Наши дружеские обычаи,
Где же вы в мой тяжёлый час?
Отчуждение и безразличие
Окружили меня вместо вас…
И друзья мои, бывшие братья,
Запропали куда-то вдруг.
И оставили без пожатия
Для прощанья протянутых рук.
Я их ждал, собирался проститься,
На прошанье хотел обнять,
Эти старые милые лица
Я увидеть мечтал опять.
Но молчал телефон, и двери
Дожидались напрасно их.
Привыкал я считать потери —
Отчужденье друзей своих.
Эту горькую неудачу
Не хочу пожелать и врагу;
Не зову, не жалею, не плачу,
Но попять никогда не смогу.
Безразличие и отчуждение
Поселяются в тех сердцах,
Где воспитаны от рождения
Послушанье и рабский страх.
И аршином его не измерить,
И умом этот страх не понять,
Можно только в него поверить,
Как в особую русскую стать.
В те грустные месяцы я писал много стихов. У меня были две профессии – хирургия и поэзия (как жена и любовница, по выражению моего двойного коллеги Чехова). Я был оторван от хирургии, и поэзия – это всё, что осталось во мне от прежней жизни. Ночами сидел дома в своём кабинете, писал и всё думал и думал: разрешат – не разрешат? Иногда приходила завёрнутая в одеяло Ирина и грустно сидела на диване, думая о том же самом. Нам не надо было разговаривать – мы понимали друг друга молча.

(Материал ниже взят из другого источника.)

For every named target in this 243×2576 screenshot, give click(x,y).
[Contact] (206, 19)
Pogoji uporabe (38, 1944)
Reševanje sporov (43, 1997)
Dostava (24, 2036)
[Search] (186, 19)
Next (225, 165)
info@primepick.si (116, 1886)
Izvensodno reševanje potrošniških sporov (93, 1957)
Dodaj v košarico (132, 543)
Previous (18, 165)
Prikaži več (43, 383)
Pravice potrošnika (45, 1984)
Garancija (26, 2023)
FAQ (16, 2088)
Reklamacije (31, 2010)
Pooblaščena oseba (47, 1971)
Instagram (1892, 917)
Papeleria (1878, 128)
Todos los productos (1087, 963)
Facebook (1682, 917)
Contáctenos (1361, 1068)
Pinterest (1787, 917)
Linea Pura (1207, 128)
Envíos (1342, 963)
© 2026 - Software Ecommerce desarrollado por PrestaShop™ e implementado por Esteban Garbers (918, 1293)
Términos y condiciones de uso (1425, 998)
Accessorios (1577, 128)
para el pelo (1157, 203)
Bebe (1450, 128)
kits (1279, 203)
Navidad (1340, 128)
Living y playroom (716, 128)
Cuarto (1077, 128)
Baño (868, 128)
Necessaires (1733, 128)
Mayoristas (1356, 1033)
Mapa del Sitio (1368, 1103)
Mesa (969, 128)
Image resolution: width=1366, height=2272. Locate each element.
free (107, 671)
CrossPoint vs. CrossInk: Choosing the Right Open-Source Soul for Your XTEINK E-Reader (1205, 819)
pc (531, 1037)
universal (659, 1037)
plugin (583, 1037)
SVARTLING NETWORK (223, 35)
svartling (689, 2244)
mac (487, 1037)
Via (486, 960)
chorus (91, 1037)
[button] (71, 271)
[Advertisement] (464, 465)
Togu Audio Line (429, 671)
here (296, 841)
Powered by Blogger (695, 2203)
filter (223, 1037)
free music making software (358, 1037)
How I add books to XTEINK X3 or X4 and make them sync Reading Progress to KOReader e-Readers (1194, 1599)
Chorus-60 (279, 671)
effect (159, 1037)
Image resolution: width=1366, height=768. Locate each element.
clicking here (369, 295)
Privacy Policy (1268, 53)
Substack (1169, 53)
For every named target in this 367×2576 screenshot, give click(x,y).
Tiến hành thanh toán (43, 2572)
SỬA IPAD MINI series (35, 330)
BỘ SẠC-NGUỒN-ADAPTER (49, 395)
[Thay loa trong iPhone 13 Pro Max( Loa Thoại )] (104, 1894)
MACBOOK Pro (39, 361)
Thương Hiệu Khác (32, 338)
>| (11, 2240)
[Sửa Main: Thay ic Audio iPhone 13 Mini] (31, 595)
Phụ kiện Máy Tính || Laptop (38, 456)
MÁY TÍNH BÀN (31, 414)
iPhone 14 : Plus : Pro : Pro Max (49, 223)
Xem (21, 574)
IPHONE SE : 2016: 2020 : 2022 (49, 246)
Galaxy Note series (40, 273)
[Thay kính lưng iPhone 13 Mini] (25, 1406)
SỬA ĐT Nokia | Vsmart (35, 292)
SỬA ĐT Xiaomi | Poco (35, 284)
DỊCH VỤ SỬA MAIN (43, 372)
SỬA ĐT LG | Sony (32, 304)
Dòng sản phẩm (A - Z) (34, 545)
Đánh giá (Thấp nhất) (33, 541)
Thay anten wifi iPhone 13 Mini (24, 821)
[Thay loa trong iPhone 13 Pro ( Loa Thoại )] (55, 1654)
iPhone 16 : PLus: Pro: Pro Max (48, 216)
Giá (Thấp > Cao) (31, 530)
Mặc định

Как-то раз я ей сказал: «Мне кажется, нас выпустят…» Она мне верила. Но на случай отказа у меня был план: мы фиктивно разведёмся с Ириной, она с сыном подаст новое заявление и уедет в Америку. Когда-нибудь потом я смогу присоединиться к ним. Как и когда? – этого я не знал. И не знал, как они вдвоём справятся там без меня? Но это мы не обсуждали: я уже выучил первую американскую поговорку: don’t trouble troubles until troubles trouble you – не беспокойся о своих беспокойствах, пока беспокойства не побеспокоят тебя.
Но вот 30 декабря 1977 года с замиранием сердца я в очередной раз позвонил в ОВИР – узнать о движении наших дел.
– Вам разрешили выезд, – сказала капитанша КГБ.
Пытка ожиданием кончилась! С визами на руках я купил билеты в Вену на 8 февраля.